• **Supplied data**
══════

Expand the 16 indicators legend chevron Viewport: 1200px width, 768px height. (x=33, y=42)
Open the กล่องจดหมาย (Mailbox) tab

══════

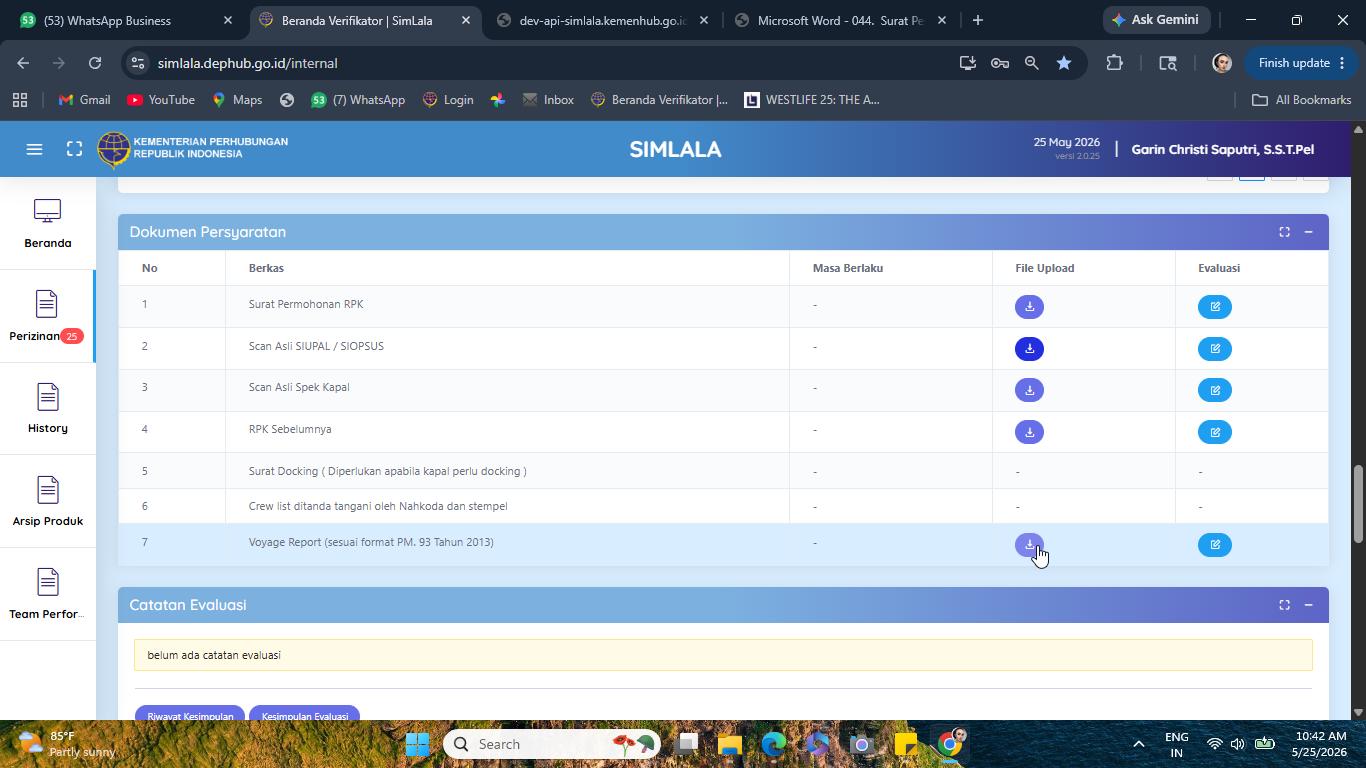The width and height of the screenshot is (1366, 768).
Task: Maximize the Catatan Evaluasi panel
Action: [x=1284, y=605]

══════

• **Exercise requirements**
With the line holding "Expand the 16" as the first and the line holding "Open the กล่องจดหมาย (Mailbox) tab" as the last, set down that range of the entries above exactly, and nothing else.

• **Result below**
Expand the 16 indicators legend chevron Viewport: 1200px width, 768px height. (x=33, y=42)
Open the กล่องจดหมาย (Mailbox) tab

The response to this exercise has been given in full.